- [Problem description]: Give back, word for word, the lines in the listing below from the one holding "Image resolution: width=464, height=2576." down to the one holding "[Cerrar] (129, 358)", both ends included.

- [Recorded data]:
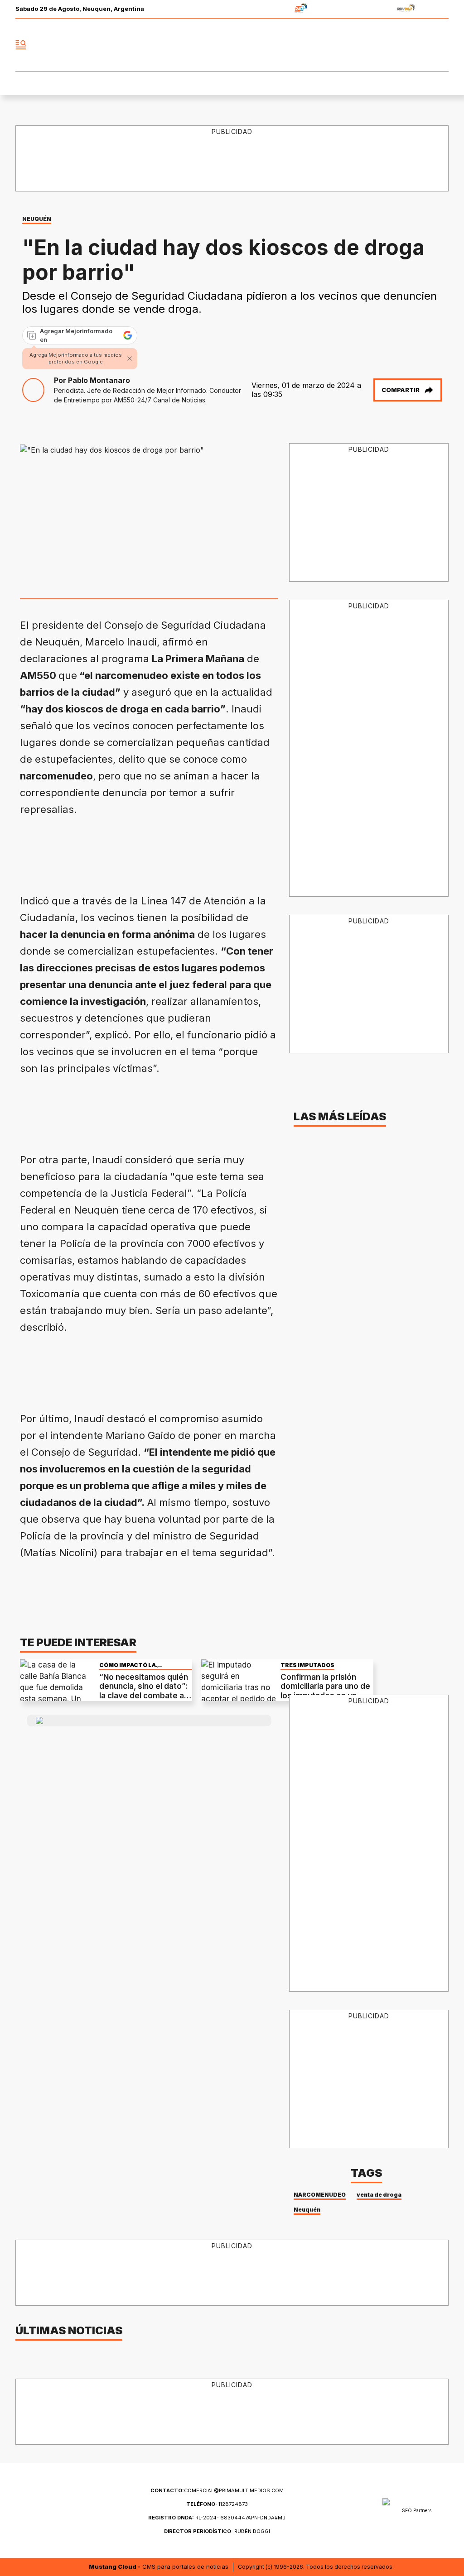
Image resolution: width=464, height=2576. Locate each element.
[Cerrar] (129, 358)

...

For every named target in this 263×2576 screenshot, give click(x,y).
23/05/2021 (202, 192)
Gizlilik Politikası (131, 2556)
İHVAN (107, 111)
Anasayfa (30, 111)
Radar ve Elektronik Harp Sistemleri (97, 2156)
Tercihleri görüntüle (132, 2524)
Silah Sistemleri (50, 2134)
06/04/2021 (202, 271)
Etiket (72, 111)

- [Answer box]:
Image resolution: width=464, height=2576. Locate each element.
[Cerrar] (129, 358)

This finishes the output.